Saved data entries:
- - - - - - -

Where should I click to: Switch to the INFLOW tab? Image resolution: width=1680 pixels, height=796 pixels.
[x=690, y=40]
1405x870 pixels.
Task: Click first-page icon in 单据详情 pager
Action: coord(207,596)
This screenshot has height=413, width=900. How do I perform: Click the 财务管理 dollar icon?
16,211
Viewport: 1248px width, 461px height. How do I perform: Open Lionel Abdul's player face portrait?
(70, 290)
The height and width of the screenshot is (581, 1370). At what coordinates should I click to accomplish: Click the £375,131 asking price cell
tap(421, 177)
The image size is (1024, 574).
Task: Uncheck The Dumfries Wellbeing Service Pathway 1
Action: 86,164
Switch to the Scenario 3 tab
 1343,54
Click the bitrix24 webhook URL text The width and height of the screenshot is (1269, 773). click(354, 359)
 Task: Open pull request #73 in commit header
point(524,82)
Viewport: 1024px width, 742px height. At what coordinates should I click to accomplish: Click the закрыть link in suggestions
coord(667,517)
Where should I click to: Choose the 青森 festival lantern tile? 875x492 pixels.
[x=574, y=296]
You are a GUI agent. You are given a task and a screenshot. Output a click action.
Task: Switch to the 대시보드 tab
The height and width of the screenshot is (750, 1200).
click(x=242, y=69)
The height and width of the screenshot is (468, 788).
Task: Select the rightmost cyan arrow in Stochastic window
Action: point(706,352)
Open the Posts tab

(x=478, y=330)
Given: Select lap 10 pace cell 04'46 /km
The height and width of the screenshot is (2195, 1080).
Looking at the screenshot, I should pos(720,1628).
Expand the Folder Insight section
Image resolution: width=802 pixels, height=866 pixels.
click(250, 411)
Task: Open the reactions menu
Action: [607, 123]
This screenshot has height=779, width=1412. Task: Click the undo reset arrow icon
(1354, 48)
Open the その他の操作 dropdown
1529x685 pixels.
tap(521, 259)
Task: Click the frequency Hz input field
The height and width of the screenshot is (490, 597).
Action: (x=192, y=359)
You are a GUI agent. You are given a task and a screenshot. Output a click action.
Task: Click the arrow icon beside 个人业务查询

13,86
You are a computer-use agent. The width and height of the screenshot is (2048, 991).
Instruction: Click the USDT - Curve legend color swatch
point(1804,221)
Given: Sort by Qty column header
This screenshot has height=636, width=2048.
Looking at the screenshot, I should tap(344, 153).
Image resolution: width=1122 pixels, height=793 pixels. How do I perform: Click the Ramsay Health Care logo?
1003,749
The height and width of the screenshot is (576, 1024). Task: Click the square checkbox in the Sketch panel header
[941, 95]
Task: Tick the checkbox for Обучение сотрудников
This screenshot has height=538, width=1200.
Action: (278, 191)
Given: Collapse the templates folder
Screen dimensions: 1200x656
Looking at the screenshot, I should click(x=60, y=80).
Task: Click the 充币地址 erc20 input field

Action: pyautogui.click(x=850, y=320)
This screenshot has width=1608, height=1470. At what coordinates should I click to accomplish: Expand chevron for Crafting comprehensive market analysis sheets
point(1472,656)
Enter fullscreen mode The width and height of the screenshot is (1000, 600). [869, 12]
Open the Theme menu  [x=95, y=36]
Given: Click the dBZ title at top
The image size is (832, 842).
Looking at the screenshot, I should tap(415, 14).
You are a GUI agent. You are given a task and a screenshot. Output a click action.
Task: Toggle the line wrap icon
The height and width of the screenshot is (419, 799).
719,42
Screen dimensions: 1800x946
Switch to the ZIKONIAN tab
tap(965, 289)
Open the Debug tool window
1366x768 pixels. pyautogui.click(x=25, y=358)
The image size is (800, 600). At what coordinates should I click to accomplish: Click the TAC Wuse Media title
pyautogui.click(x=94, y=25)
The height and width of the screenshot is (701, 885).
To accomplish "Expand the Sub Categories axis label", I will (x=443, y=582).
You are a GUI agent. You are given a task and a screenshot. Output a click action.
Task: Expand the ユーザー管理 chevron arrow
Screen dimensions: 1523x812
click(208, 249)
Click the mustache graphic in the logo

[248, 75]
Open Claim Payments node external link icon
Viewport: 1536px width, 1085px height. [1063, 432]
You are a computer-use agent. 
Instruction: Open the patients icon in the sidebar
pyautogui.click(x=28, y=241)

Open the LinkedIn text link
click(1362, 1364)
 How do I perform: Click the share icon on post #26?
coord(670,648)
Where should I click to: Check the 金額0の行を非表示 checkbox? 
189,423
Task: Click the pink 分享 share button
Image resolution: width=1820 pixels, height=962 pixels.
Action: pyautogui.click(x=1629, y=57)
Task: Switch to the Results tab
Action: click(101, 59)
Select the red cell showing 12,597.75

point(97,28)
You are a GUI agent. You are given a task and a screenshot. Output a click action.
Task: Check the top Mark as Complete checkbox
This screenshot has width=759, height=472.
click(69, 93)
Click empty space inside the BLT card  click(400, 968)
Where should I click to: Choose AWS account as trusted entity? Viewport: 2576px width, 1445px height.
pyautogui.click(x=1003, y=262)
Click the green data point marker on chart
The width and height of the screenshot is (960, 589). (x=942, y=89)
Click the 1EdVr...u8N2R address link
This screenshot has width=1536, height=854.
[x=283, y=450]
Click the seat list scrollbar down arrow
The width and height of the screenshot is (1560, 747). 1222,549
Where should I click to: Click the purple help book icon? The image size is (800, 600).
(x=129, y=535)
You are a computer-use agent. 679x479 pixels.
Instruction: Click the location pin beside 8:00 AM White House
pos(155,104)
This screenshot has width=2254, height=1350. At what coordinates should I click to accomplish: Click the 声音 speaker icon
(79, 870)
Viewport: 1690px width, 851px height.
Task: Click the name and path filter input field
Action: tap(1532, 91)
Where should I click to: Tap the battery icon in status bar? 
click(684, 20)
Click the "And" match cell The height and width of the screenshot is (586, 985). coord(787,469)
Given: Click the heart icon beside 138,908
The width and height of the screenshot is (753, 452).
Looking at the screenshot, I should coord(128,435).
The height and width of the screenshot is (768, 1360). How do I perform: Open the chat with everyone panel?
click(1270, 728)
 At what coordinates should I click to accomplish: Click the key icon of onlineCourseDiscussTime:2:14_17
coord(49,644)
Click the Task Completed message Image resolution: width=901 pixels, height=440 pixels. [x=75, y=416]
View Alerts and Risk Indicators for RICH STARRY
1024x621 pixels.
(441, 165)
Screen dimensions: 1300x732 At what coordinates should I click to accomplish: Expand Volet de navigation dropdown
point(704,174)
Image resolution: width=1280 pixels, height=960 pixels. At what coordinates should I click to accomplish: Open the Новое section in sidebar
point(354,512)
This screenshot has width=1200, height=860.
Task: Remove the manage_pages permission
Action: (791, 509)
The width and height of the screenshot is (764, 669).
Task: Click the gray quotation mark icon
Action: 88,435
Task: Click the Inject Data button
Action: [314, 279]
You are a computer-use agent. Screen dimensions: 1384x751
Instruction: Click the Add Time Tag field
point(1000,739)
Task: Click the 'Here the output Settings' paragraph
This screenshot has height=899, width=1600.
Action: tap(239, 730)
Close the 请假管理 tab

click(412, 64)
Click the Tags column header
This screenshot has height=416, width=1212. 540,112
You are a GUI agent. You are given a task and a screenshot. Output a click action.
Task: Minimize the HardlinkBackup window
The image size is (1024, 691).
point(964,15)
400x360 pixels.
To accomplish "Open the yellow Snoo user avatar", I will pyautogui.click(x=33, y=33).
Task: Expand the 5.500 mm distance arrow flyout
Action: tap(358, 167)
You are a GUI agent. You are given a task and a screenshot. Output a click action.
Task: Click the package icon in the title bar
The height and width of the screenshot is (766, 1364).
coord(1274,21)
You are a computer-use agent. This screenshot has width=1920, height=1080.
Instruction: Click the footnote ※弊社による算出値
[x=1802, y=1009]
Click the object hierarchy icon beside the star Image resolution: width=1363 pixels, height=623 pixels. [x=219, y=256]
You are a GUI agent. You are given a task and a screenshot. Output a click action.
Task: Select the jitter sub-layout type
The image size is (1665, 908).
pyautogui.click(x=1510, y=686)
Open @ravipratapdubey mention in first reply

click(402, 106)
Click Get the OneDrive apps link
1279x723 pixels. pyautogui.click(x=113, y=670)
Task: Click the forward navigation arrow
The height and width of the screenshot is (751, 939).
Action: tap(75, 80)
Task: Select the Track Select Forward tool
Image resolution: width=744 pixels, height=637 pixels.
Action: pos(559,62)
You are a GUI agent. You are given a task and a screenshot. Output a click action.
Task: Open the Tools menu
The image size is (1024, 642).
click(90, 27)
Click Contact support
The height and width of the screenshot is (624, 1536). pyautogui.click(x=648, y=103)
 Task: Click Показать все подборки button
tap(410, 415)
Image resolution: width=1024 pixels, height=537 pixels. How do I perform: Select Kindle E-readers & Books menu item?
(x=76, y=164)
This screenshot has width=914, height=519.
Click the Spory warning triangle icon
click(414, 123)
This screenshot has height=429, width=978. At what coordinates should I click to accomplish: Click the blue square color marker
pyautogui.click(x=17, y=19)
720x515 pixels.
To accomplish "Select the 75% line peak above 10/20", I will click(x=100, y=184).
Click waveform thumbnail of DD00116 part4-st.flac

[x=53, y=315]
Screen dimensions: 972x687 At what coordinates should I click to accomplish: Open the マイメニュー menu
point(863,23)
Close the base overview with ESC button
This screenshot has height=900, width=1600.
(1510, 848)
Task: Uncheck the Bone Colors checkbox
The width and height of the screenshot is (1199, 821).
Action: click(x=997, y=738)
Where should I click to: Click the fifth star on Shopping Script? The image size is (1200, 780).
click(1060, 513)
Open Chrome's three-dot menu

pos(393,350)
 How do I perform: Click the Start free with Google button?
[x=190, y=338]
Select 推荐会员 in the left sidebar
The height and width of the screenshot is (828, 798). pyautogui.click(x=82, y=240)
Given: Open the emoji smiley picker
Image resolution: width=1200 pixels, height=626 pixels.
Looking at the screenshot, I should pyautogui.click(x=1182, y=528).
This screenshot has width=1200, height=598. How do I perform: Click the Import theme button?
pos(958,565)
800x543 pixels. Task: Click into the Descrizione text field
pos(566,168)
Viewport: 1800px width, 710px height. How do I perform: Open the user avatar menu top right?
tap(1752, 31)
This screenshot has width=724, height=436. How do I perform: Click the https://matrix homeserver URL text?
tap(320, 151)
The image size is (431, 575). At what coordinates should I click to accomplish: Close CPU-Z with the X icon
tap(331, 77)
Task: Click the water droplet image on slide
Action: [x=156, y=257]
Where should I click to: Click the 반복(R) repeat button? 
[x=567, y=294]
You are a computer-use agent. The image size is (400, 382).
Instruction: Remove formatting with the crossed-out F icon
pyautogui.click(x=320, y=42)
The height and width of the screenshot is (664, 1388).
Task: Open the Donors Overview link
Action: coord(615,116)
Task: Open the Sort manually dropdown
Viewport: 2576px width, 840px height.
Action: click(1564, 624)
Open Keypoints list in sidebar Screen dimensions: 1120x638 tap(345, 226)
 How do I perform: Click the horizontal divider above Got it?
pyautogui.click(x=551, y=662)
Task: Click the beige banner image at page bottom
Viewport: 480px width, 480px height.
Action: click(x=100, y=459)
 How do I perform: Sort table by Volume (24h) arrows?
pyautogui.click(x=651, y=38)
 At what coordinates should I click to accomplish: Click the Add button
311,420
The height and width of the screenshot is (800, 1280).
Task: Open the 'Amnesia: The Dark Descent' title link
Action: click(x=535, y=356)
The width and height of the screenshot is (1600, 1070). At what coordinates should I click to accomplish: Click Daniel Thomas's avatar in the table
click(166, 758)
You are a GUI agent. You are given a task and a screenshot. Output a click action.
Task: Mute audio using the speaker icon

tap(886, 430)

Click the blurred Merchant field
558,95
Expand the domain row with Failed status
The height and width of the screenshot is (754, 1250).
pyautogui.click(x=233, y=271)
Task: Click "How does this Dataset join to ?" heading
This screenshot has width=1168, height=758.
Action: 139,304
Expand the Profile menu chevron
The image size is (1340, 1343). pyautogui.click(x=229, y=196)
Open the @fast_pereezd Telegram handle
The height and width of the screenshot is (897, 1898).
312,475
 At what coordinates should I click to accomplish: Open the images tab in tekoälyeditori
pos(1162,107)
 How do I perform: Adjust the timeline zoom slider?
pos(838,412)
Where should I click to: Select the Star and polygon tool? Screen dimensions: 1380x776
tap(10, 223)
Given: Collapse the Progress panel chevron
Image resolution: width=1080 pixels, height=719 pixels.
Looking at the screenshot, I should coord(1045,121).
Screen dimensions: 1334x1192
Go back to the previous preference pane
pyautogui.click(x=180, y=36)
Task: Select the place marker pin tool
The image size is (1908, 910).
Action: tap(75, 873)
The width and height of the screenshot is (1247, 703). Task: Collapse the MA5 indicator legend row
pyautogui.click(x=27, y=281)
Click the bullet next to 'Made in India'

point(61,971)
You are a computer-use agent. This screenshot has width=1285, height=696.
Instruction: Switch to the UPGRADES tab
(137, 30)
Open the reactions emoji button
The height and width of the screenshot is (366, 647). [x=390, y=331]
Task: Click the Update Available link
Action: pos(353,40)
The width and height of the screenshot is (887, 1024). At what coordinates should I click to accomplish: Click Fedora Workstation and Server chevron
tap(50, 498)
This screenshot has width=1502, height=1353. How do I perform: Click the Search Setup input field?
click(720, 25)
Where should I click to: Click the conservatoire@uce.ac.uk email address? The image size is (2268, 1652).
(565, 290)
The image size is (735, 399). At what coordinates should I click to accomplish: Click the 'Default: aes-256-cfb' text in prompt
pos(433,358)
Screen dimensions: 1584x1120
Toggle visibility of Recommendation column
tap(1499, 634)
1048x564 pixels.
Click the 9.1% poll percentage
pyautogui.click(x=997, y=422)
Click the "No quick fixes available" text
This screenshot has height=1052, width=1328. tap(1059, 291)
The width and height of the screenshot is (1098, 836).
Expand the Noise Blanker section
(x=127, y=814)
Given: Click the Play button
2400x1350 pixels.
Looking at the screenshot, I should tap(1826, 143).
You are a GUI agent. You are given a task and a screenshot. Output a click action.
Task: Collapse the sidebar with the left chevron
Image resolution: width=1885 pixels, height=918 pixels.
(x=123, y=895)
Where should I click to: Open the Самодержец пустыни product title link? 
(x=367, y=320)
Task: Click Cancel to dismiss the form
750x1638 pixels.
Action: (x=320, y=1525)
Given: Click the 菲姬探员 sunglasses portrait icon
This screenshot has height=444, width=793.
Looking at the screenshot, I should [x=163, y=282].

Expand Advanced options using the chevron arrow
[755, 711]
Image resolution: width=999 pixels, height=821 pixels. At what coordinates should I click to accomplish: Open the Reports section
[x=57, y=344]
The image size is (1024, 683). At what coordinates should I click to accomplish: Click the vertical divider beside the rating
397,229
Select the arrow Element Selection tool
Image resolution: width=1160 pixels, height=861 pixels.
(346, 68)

- - - - - - -

» **What you have to do**: Copy out, exactly and alone, the lines of the entries above between the ones holding "Given: Click the Play button" and "Task: Click Cancel to dismiss the form", inclusive.

» **Reply to the task**:
Given: Click the Play button
2400x1350 pixels.
Looking at the screenshot, I should tap(1826, 143).
You are a GUI agent. You are given a task and a screenshot. Output a click action.
Task: Collapse the sidebar with the left chevron
Image resolution: width=1885 pixels, height=918 pixels.
(x=123, y=895)
Where should I click to: Open the Самодержец пустыни product title link? 
(x=367, y=320)
Task: Click Cancel to dismiss the form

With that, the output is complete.